Moving beyond - Alissia Flynn (Senior Researcher)
For many years, brands have been using packaging as a way to improve engagement with their audiences. Personalisation has been one recent strategy used by many popular brands (as demonstrated by success stories such as Share A Coke, Nutella and Marmite campaigns – to name a few).
Packs are now being developed with augmented reality capabilities, bringing packs to life and providing an even richer and engaging experience for consumers. Future developments look to much smarter uses for interactive packaging (moving beyond purely entertainment) such as unlocking secret promotions, advice and product suggestions all of which will contribute to creating long lasting connections between brands and consumers.
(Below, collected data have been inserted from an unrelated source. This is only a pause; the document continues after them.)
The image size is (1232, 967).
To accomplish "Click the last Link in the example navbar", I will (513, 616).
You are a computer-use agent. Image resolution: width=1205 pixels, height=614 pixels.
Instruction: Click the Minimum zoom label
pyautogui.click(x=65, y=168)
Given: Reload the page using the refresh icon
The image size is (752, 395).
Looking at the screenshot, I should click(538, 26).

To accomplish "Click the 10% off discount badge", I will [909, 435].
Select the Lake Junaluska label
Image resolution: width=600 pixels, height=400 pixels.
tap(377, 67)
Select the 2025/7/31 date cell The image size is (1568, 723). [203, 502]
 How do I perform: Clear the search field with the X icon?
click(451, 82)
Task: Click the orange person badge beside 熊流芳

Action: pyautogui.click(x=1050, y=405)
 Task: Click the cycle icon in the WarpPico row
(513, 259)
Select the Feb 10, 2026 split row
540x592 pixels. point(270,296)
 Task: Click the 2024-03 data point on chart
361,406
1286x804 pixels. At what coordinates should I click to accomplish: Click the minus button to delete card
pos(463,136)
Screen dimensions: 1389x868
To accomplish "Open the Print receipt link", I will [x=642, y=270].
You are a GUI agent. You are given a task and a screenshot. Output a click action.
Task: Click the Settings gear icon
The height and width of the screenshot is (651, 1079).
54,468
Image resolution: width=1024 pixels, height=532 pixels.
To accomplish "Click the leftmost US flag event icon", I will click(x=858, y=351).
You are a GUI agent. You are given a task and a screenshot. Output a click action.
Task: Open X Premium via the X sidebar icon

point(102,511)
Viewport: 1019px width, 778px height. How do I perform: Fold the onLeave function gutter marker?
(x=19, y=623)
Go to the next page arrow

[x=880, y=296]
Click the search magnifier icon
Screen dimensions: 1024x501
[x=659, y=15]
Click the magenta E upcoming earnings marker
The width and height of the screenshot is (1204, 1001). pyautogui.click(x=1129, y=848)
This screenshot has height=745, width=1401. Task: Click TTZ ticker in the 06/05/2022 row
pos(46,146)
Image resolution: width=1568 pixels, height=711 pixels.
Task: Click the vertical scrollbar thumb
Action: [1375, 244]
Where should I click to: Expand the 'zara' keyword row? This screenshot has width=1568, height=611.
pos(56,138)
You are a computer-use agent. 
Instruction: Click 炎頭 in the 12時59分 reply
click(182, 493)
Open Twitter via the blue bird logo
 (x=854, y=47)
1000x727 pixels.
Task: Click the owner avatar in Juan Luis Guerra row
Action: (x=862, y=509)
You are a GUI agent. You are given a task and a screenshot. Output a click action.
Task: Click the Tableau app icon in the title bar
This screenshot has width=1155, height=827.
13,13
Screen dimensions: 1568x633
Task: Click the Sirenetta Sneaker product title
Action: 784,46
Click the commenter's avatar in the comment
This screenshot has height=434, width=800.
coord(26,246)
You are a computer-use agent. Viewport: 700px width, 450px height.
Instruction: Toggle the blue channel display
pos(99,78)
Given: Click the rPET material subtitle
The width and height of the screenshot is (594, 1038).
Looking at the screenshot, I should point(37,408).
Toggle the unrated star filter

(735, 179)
Product experience through packaging - Ana Corral (User Experience Designer)
We, user experience designers, spend a lot of time explaining what we do. I think the main reason for that is because UX is seen as a digital discipline, so we end up saying we design software, Apps… But the reality is that UX is about designing experiences, that are rooted in the real world. And packaging is one vital part of the product experience.
We call customers users, personas and we put their needs at the centre, so that at the end we satisfy their expectations. We challenge the brief and we don’t take anything for granted.The aim is to always create engaging and satisfying experiences, whether that is using an asthma inhaler, opening a chocolate bar or buying a coffee from a vending machine. Take for instance:
Zube Squeezable wine Don’t you hate wasting wine? Zube has solved this problem.
Or Plate Lunch Package Asda has designed the solution all moms would love. No more crumbs on the carpet. No more mayonnaise stains.
Engaging through localisation - Elena Massucco (Senior Account Manager)
Forward thinking brands are creating limited edition packaging that celebrate landmark events, local customs, festivals and news, aiming to create a deeper level of engagement and relevance with new audiences
To celebrate the Queen’s 90th birthday – Persil released a special edition packaging featuring a crown image of a gold label and including a golden dosing ball. On the other side of the pond, Ben & Jerry’s showed their support for same-sex marriage legalisation in the US in 2015 by temporarily renaming their classic cookie dough flavoured ice cream ‘I Dough- I Dough’.
Honest Forms - Ed Barber (Industrial Designer)
As Katie identified, FMCG brands are taking steps towards being more honest and open in the way they speak to their consumers. For this to be compelling the 3D structure “the pack” must follow, being more honest and clear about the brand message they aim to convey.
This honest, simplified trend makes our job as designers both more challenging as well as more rewarding when developing these forms. Capturing the essence of the brand we are working for in its simplest form, whilst ensuring we accommodate all the hidden mechanical constraints, which are essential in making the pack mass producible.
Gone are the days of easy to engineer cylinders, and comical character based forms. Today we strive for honest, considered, compelling solutions.